LOL, yeah, that's me in my teens... :thumbsup:


----------



## Y3a (Jan 18, 2001)

Did any of you see the "R" rated version? Funnier fowl language, n stuff.


----------



## Chrisisall (May 12, 2011)

Never knew one existed...


----------



## Tim Nolan (Jul 9, 2008)

Chrisisall said:


> Tim- you actually _like_ that movie????
> 
> Just kidding, I own it & watch it every so often w/my Son; we're both fans. Even my Wife likes it. Do you have a beryllium sphere?


Do they make one??!!! LOL. I wasn't aware......?


----------



## Tim Nolan (Jul 9, 2008)

Y3a said:


> Did any of you see the "R" rated version? Funnier fowl language, n stuff.


Where would one locate this? Is that for real?


----------



## Tiberious (Nov 20, 2001)

I didn't know they had one with bird language.

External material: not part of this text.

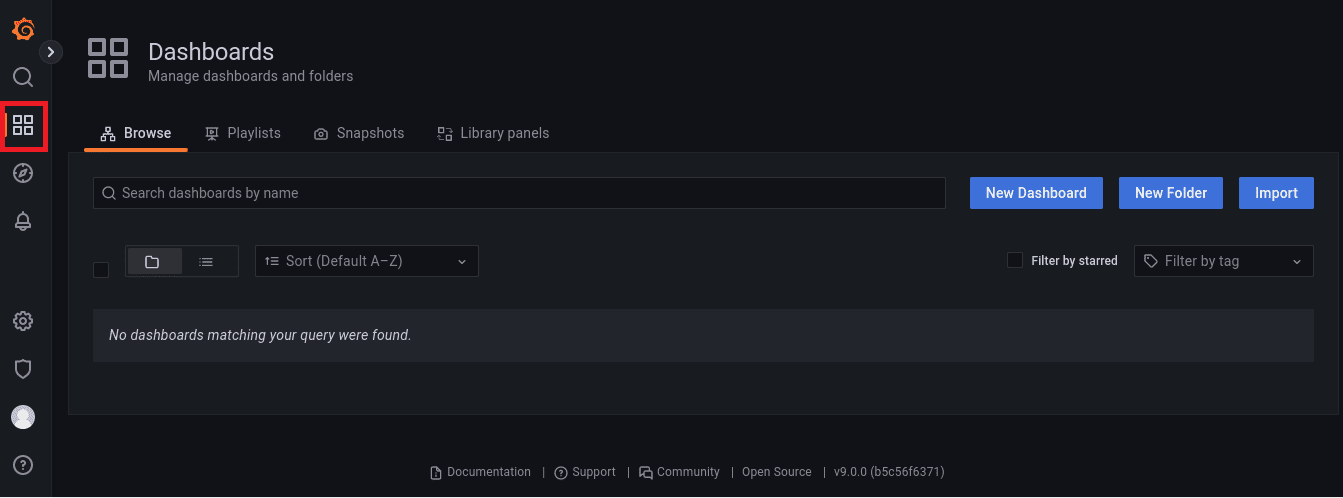Click the Grafana logo home icon
Image resolution: width=1343 pixels, height=498 pixels.
(x=23, y=29)
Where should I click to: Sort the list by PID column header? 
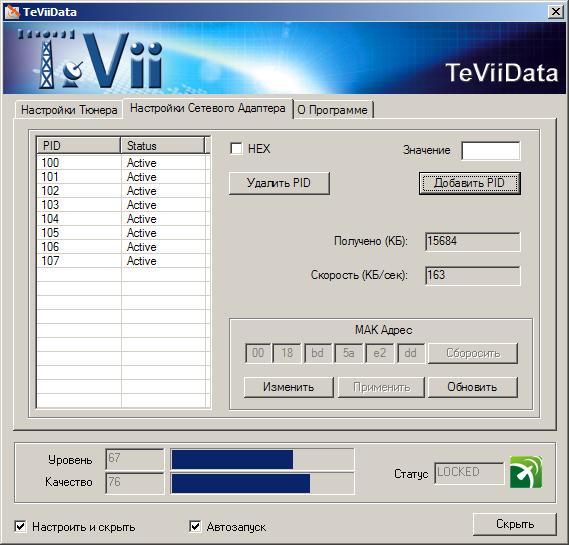(78, 146)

Funny the stuff you never hear about  Great movie!!

Tib


----------



## Tim Nolan (Jul 9, 2008)

I grabbed a quick shot of this today. This is a Tim Allen autographed photo of the whole crew! I got this for $35.00 last year, and I really love it!!


----------



## Chrisisall (May 12, 2011)

By Grapthar's Hammer- what a savings.


----------



## btbrush (Sep 20, 2010)

Hey Chrisisall,
Cool lttle model! Where'd you find the Serenity logo? I want to blow it up and put it on the side of my mobile home to let the neighbors know a sci-fi model geek lurks within.
Bruce


----------



## Joe Brown (Nov 16, 1999)

You might consider typing "Serenity logo Firefly" into Google images, and that would give you a few choices. :dude:


----------



## Chrisisall (May 12, 2011)

That logo is on my Tshirt! That Serenity I made in a hour out of Sculpey clay, just for fun.


----------



## Taggart (Oct 27, 2010)

Tim Nolan said:


> I'm a HUGE Galaxy Quest fan!! I've watched the movie probably 100 times!! (no lie!)

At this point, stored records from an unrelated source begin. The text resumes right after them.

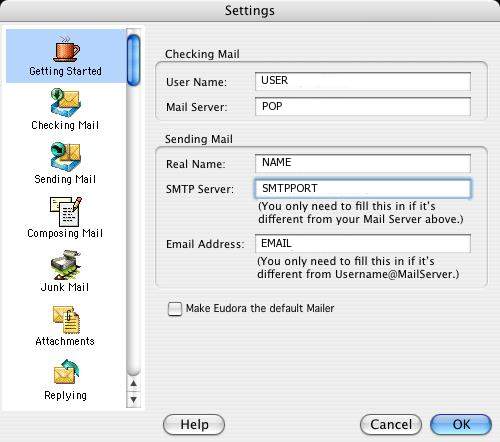Click the Cancel button
Image resolution: width=500 pixels, height=442 pixels.
click(x=391, y=425)
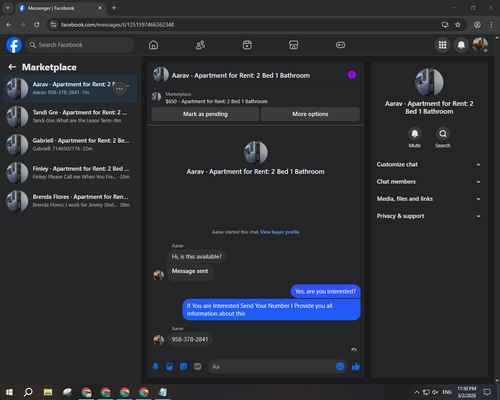Switch to the Marketplace tab icon
500x400 pixels.
[x=294, y=45]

With this being such a great movie, I don't understand why they didn't do more with it. There's just so much more they could of done with it.


----------



## Disco58 (Apr 10, 2011)

nautilusnut said:


> When I was at the Star trek Convention in Las Vegas a few years ago I walked by a woman being interviewed by a reporter. He asked her if she liked "Galaxy Quest"and she replied, "Oh no! They were making fun of Star Trek!"
> 
> If you can't laugh at yourself- you're WAY too serious.:lol:


Which is why I absolutely love Mel Brooks movies. There was a similar interview, or at least a few comments, about Space Balls from Harrison Ford and Carrie Fisher, and they both loved it. Two of my favorite lines, "We've gone plaid!" and "Your schwarz is bigger than mine!" OT - Galaxy Quest is classic stuff! I have the kit floating around somewhere, but I'll probably end up selling it (hint, hint...)


----------



## Chrisisall (May 12, 2011)

Plus: In Galaxy Quest we got to see the fight with the rock creature that was missing from Final Frontier.:thumbsup:


----------



## btbrush (Sep 20, 2010)

Just watched it again today. Saw only one point that they voice-overed Sigourney's expletive. Got to get the DVD. Does it have extras and maybe a blooper reel?
Disco, PM me if you're gonna sell your NSEA Protector.
Bruce


----------



## Zombie_61 (Apr 21, 2004)

btbrush said:


> Got to get the DVD. Does it have extras and maybe a blooper reel?


I recommend the Deluxe Edition, which has extras that include deleted scenes. But no bloopers regardless of which version you get.

I love _Galaxy Quest_. The writing, the casting, the story, the effects, etc., were spot on; it was both a parody of and an homage to the Star Trek phenomenon. In my opinion, any Trek fan who was offended or upset by _Galaxy Quest_ is taking themselves _way_ too seriously.


----------



## Chrisisall (May 12, 2011)

Yeah, it's classic!:thumbsup:


----------